17. April 2015 / Aufrufe: 1.798

Laut dem Vorsitzender des griechischen Kapitalmarkt-Ausschusses geht Griechenland Anfang Mai 2015 das Geld aus.

Im Gespräch mit „Europe 1“ erklärte der Vorsitzende des griechischen Kapitalmarkt-Ausschusses, Konstantinos Mpotopoulos, Griechenland habe noch für zwei Wochen Geld und meinte, „wir können einen ‚Unfall‘ in Griechenland nicht ausschließen„. Auf die Frage, ob dem Land eine große Krise drohe, antwortete er, „ihm droht ein ‚Unfall‘, und zwar nicht gewollt, da alle nach einer Einigung suchen„.

Herr Mpotopoulos fügte an, „die Regierung selbst hat eingestanden, dass es in den Kassen für zwei Wochen – bis Anfang Mai – Geld geben wird„, und ergänzte, es werde Probleme hinsichtlich der Deckung der Verpflichtungen des Landes an das In- und Ausland geben. Was das Reformprogramm der griechischen Regierung betrifft, betonte er, „damit wir zu einer Einigung gelangen, hat Griechenland die Europäische Union von der Ernsthaftigkeit der Bemühungen und der Reformen zu überzeugen„.

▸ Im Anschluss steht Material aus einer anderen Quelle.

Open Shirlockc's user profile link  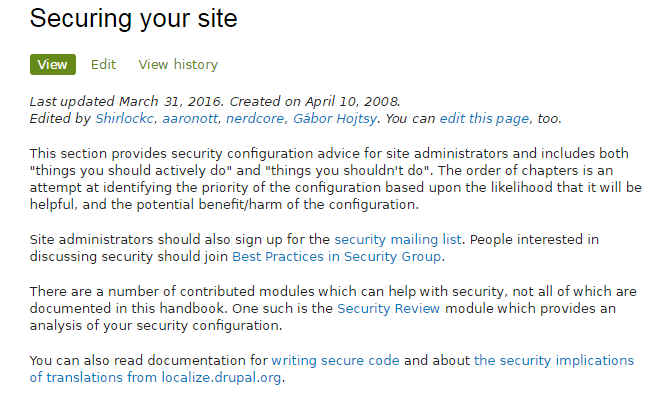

(Quelle: dikaiologitika.gr)

  1. Peter Adam
    17. April 2015, 10:12 | #1

    Meine Güte nochmal … immer das gleiche Geseier und rumgedruckse dieser „Entscheidungsträger“. Griechenland ist pleite und von den wirtschaftlich starken EU-Staaten, unter tatkräftiger Hilfe aller bisherigen Vorgängerregierungen, bis aufs letzte ausgelutscht. Die griechische Regierung sollte sich im Interesse des Volkes nicht weiter erpressen lassen. Es ist genug! Was würde denn bei einer Pleite großartig passieren? Würde Griechenland untergehen, würde unser Volk mit einem Schlage aufhören zu existieren? Hört endlich damit auf zu unken und findet euch mit den Tatsachen ab. Und ganz ehrlich … wer solche Freunde wie die EU-Staaten hat, braucht keine Feinde. Und wenn Griechenland eine Neo-Drachme einführt … zuerst sollte das Wohl des Volkes stehen und dann ers, nach einer langen Pause die EU und ihre Profitgeier. Tspiras sollte aber auch endlich richtig loslegen und sich vom deutschen Oberlehrergehabe und den Bürokraten der EU in Brüssel nicht beeindrucken lassen.

  2. Roland Wolf
    17. April 2015, 16:29 | #2

    Es liegd jederzeit im Ermessen der Griechischen Regierung zu erklären Kreditraten der EZB, T-Bills die von Griechischen Banken gehalten werden und der EZB nicht weiter zu bedienen. Bislang haben alle Grichischen Regierungen versucht dies zu vermeiden, da die Folgen für Griechenland selbst gravierend wären. Eine „Neo-Drachme“ würde in einem sehr kleinen Währungsraum gehandelt und würde erheblicher Inflation durch Abwertung unterliegen. Zwar würde der niedrigere Kurs Industrie beim Export unterstützen, aber angesichts der derzeitigen Touristenzahlen erscheint eine erhblich Steigerung durch den besseren Währungskurs wenig wahrscheinlich. Dafür werden jedoch alle importierten Produkte erheblich verteuert-und das umfasst nun einmal Treibstoffe, Lebensmittel und Medikamente. Verlierer werden die Armen sein, Gewinner die die Ihr Kaptail ins Ausland brachten.

  3. LiFe
    17. April 2015, 19:00 | #3

    Es hat niemand Zeit und Interesse für Griechenland. Im Moment konzentriert sich alles auf andere Länder. Estland, Litauen, und Ukraine muss unterstützt werden. Griechenland muss selber aktiv werden und sich selber helfen.